* **Apply what you read**
(1) In the text on navicular stress fractures, how is a Type III fracture described?
(2) Carry on the text about navicular stress fractures, starting after the caption for the Type III figure.

[Extract to read Boundary: Start]

Navicular Stress Fractures



Navicular Stress Fractures


Akash Gupta

Martin O’Malley



Introduction



  • Navicular stress fractures often present with vague complaints of pain on the dorsal foot and even pain in the ankle. The presentation is usually insidious in nature.


  • Symptoms tend to improve with rest or immobilization but recur once activities are resumed.


  • The findings from the physical examination are often impressive, and x-ray results are typically negative. As such, the diagnosis is often delayed.


  • Patients with long second metatarsals and short first metatarsals are at particular risk.


  • Patients with a cavus foot and metatarsus adductus are also at risk.


  • Patients that have limited ankle dorsiflexion due to impingement have higher contact stresses with axial loading, which can predispose to stress fractures. Thus, athletes with repetitive axial loads, such as basketball and football players or track and field athletes, are at risk.


  • These patients often have osteophytes over the dorsum of the talonavicular joint.


Classification



  • Type I: fracture in the dorsal cortex (see Figure 22-1)


  • Type II: fracture extends from dorsal cortex into navicular body (see Figure 22-2)


  • Type III: complete fracture through both cortices (see Figure 22-3)






Figure 22-1. Type I navicular fracture.







Figure 22-2. Type II navicular fracture.






Figure 22-3. Type III navicular fracture.

[Extract to read Boundary: End]
[Collected material Boundary: Start]

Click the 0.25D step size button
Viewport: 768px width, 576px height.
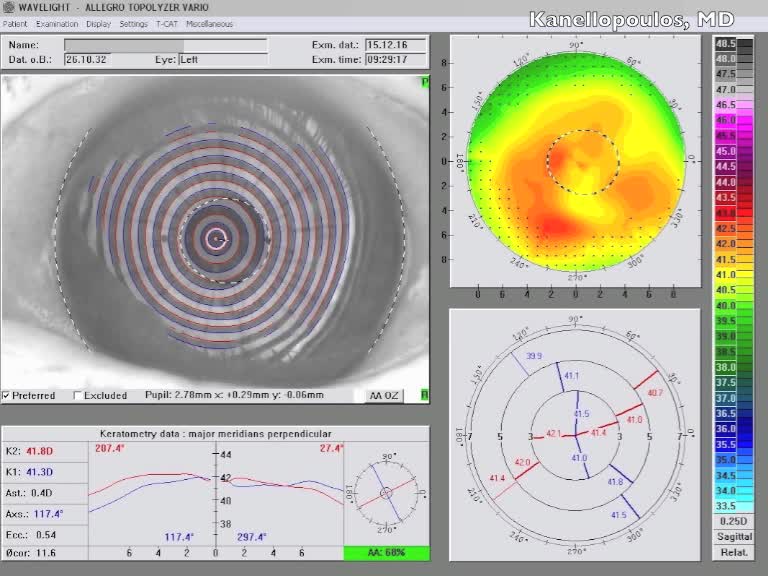pyautogui.click(x=733, y=521)
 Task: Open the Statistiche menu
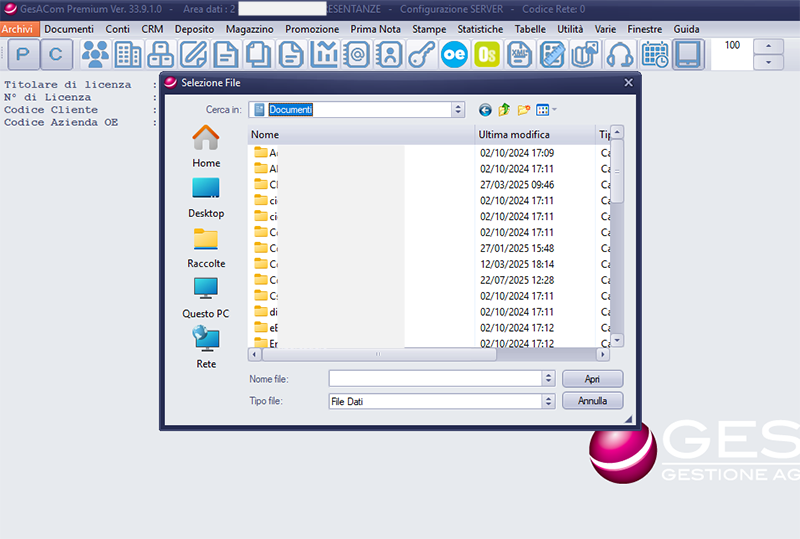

[Collected material Boundary: End]

* **Answers to each task**
(1) A Type III fracture is a complete fracture through both cortices.

(2)
Imaging



  • X-rays: Routine weight-bearing radiographs (anteroposterior, lateral, and oblique) are typically the initial imaging modality of choice. However, these should not be used in isolation because radiographs have been shown to have very low sensitivity for navicular stress fractures. Moreover, most navicular fractures do not involve the plantar cortex, making them difficult to identify on radiographs until osteoclastic resorption has occurred. Rather, these images should be used to rule out other potential causes of medial foot and ankle pain, such as malalignment, talar neck spurring, or capsular avulsions (see Figure 22-4).


  • Triple-phase bone scan: Given their high sensitivity and high positive predictive value in identifying these fractures, bone scans may be used to screen for navicular stress fractures. Despite the high sensitivity, a positive bone scan is not specific for this navicular stress fracture. Moreover, bone scans lack anatomic resolution and do not provide an accurate depiction of the specific fracture pattern. As such, this imaging modality has largely been replaced by magnetic resonance imaging (MRI).







    Figure 22-4. Anteroposterior and lateral radiographs demonstrating dorsal spurring of the talonavicular joint.


  • MRI: MRI is considered the gold standard because it is the best at detecting bone edema and stress reaction, which may occur before a stress fracture. Navicular stress reactions present with similar symptoms as stress fractures, but lack an obvious fracture line on computed tomography (CT). By detecting such stress reactions early, steps may be taken to prevent the stress reaction from progressing into a full-blown stress fracture (see Figure 22-5). MRI has the additional advantage of avoiding radiation exposure.






    Figure 22-5. Magnetic resonance imaging demonstrating navicular stress fracture.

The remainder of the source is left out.